Hear from Ash Samanta, chair of our Ethnicity special interest group (SIG), on the interplay between ethnicity and early inflammatory arthritis.
Inequalities in healthcare have long been recognised as an issue needing urgent attention. BSR, along with members working at the forefront of this field, has long campaigned for equality in care for rheumatology patients from minority ethnic groups.
There have been a number of different reasons suggested as to why inequalities might exist. Patients from minority groups may not access or be able to access healthcare systems, or may even be less willing to do so or lack confidence in the system.
The National Early Inflammatory Arthritis Audit (NEIAA), a programme of work that aims to improve the quality of care for people living with inflammatory arthritis, recently published a short report on the link between ethnicity and health outcomes.
The key findings within the report are that Black, Asian and ethnic minority patients were younger, less likely to smoke and more likely to be referred by their GP within three working days, but were less likely to achieve remission at three months. They were also more likely to report anxiety about their condition when compared to their white counterparts.
Performance process measures (in terms of recognition of potential early inflammatory arthritis and early referral) suggest equality. However, the outcomes are different. Disease remission after three months was different between the two groups, being less favourable with regard to those from minority ethnic backgrounds. A lower proportion who were Black, Asian and ethnic minority patients achieved disease remission compared to white patients (30% vs 37%) on the basis of clinician-reported outcomes. Patients from minority ethnic groups are also less likely to have received regular annual reviews.

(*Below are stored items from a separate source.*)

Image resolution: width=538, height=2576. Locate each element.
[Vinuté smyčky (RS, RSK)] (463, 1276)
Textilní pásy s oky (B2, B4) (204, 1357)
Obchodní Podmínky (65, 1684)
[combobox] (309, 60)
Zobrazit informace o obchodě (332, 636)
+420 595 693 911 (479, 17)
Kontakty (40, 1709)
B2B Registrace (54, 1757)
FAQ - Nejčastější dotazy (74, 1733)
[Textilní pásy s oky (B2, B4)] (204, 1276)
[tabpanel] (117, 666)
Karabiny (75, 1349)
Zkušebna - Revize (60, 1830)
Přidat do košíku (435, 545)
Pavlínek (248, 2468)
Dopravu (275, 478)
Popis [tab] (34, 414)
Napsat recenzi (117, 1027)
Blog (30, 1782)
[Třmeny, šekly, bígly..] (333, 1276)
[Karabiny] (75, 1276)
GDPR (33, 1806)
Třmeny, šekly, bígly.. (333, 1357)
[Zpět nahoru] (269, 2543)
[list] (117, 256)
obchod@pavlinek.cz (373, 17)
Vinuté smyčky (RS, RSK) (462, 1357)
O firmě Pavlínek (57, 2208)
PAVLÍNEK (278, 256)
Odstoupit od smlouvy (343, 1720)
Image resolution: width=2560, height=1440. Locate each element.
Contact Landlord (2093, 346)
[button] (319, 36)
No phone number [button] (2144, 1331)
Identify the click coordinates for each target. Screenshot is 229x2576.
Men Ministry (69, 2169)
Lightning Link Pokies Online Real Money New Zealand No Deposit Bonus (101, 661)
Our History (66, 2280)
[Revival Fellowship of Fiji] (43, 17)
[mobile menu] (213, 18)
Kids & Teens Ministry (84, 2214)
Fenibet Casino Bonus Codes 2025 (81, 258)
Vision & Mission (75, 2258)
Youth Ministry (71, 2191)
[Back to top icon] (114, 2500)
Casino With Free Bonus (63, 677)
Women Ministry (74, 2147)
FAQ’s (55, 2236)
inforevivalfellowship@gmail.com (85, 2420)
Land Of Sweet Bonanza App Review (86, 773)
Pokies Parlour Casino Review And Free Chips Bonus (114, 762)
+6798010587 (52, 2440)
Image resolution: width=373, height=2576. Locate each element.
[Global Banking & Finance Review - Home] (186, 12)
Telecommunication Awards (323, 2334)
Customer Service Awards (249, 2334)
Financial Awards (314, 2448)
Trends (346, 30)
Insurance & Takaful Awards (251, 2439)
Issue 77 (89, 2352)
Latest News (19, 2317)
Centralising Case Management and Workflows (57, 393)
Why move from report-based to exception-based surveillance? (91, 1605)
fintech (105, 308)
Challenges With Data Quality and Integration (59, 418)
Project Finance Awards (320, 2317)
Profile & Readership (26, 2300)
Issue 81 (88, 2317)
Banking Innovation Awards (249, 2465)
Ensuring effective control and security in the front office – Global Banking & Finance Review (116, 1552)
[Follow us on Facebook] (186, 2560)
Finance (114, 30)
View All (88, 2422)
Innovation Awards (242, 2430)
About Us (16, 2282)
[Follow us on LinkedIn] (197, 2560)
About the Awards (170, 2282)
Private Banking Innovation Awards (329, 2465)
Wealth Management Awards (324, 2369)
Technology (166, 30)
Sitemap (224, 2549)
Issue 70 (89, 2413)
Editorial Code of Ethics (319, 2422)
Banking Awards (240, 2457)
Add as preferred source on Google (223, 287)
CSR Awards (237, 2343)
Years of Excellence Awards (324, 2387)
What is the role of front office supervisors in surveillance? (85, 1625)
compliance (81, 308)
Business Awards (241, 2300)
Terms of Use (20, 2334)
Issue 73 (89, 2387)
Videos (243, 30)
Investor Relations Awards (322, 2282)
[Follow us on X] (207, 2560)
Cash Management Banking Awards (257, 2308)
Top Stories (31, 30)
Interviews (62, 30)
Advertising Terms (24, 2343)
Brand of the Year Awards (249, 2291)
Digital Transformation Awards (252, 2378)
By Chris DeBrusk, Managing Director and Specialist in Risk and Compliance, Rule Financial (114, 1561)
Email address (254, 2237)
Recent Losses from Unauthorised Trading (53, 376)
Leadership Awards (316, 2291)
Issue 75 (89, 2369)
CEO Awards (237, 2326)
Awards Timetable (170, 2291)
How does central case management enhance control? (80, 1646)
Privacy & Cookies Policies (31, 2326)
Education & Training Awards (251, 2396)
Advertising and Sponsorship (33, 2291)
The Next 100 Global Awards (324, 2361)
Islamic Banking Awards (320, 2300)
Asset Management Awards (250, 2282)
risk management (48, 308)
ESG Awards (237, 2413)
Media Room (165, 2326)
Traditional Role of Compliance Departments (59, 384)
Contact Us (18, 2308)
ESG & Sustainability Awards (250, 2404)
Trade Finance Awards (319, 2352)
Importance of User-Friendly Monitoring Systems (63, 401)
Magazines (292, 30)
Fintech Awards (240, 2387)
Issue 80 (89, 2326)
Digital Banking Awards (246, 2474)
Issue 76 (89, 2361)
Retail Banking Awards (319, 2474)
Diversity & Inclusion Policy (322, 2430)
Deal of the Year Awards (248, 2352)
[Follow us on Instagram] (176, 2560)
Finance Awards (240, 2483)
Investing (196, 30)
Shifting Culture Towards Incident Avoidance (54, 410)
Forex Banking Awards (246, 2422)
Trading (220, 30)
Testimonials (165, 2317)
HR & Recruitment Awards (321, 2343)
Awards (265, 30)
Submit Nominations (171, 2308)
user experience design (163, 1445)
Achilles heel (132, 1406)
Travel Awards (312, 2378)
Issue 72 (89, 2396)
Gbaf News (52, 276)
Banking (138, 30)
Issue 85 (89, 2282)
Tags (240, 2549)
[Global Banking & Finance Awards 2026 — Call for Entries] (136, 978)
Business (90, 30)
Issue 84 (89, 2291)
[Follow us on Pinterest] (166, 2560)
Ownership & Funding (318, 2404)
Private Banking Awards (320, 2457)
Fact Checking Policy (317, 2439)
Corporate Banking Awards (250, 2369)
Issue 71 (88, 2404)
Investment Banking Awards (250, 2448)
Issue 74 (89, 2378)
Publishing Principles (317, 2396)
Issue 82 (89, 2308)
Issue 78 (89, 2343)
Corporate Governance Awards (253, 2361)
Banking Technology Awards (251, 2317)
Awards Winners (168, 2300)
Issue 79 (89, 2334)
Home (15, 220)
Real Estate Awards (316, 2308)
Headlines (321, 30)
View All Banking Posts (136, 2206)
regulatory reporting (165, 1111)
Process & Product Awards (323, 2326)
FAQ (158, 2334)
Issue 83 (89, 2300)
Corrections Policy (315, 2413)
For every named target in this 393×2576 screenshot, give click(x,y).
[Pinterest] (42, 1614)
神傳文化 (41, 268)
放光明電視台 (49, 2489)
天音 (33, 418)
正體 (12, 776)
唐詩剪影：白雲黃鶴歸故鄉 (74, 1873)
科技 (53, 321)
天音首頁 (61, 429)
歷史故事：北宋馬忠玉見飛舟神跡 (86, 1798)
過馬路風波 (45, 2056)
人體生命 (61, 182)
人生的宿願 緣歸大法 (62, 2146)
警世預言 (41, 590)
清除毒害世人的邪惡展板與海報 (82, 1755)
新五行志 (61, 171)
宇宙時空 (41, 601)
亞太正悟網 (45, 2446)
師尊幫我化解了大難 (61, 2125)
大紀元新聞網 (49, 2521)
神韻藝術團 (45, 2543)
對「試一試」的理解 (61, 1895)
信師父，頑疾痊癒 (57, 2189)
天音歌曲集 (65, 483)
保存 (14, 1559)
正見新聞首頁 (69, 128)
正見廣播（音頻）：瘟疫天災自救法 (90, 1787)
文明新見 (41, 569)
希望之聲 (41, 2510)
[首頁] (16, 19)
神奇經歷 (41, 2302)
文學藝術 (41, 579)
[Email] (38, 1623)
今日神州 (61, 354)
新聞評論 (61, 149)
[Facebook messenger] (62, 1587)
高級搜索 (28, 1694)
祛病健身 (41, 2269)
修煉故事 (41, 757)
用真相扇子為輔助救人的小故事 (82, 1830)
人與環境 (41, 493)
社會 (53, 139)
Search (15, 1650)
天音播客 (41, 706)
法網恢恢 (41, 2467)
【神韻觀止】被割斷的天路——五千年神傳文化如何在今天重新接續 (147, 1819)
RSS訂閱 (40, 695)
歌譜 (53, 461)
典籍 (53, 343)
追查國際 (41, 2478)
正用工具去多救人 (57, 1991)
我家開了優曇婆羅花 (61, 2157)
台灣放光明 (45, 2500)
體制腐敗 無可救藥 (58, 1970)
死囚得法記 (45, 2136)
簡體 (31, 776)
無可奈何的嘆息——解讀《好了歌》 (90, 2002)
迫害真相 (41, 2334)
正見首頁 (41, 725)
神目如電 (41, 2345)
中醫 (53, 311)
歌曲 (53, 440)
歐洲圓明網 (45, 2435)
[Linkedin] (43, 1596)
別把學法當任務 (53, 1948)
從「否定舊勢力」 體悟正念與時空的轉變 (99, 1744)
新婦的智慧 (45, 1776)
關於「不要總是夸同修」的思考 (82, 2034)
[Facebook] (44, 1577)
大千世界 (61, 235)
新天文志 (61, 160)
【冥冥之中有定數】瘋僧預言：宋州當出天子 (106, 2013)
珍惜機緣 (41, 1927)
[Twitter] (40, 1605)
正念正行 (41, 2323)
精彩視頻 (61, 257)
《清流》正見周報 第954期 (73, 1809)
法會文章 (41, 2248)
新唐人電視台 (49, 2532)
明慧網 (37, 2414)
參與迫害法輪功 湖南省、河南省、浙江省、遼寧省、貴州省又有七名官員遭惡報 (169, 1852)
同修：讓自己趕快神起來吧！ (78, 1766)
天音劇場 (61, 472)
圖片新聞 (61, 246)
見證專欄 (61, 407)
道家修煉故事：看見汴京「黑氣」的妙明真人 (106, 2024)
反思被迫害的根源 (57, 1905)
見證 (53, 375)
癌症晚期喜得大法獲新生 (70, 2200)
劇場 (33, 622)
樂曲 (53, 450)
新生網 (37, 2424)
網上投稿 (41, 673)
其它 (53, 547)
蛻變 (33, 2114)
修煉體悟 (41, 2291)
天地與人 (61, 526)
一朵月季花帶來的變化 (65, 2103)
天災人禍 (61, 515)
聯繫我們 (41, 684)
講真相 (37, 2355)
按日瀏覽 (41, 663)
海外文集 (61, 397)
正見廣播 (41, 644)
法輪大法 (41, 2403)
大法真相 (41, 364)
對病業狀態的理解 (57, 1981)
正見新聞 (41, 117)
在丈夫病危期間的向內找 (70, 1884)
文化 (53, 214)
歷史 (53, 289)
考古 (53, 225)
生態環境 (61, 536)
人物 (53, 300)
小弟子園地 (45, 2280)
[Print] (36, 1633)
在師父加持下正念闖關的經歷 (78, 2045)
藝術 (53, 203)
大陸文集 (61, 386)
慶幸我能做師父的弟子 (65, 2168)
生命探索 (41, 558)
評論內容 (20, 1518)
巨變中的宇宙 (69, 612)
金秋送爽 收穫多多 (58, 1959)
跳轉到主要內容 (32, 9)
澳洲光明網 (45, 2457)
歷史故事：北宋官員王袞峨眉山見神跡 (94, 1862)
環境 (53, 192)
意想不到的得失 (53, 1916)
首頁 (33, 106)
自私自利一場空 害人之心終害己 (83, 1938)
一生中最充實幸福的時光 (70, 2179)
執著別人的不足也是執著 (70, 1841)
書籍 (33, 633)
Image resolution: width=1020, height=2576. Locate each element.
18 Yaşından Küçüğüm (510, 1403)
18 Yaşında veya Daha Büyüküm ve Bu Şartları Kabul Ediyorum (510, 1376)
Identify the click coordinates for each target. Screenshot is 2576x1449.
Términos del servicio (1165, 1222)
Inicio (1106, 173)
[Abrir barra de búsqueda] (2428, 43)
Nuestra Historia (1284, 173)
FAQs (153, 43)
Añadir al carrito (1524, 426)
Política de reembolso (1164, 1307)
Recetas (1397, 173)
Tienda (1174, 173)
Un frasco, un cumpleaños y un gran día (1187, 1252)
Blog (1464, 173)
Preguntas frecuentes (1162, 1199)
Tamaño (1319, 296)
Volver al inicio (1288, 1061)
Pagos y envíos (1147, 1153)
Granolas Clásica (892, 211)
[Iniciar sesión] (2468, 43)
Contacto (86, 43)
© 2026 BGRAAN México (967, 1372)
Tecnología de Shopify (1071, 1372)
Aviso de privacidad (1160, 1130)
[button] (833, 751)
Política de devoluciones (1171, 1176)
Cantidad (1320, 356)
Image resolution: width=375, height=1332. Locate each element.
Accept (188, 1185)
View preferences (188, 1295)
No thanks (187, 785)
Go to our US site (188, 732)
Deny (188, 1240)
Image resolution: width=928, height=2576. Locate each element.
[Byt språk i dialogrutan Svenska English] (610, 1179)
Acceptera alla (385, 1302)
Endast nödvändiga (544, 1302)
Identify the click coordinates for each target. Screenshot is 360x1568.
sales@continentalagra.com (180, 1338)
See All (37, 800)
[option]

These are real world data describing for the first time the magnitude of differences and outcomes for Black, Asian and ethnic minority patients. Although long suspected on a clinical basis, there's now clear evidence from the NEIAA report that differences in outcomes exist amongst new presentations of inflammatory arthritis in England and Wales.
The key question is why, especially when performance measures, such as lead referral times and starting disease-modifying treatment, are the same for both groups. There are a number of possible reasons for this. These include lack of understanding of the significance of inflammatory arthritis amongst these groups, insufficient emphasis on educational materials, and cultural differences in respect to acceptance and continuation of medication. All these matters (and other potential issues) require further exploration.
Although we've focused upon inequality in terms of services and use of services so far, there's an important difference; inequity in outcomes. This underscores the need for understanding the reasons for this inequity and for developing culturally acceptable and competent patient-centred treatment strategies.
BSR deserves plaudits for providing much needed data within this under-explored area. The findings of the NEIAA are being showcased at Annual Conference in 2022, and deserve the attention of all clinicians who continue to treat patients within an expanding multicultural environment.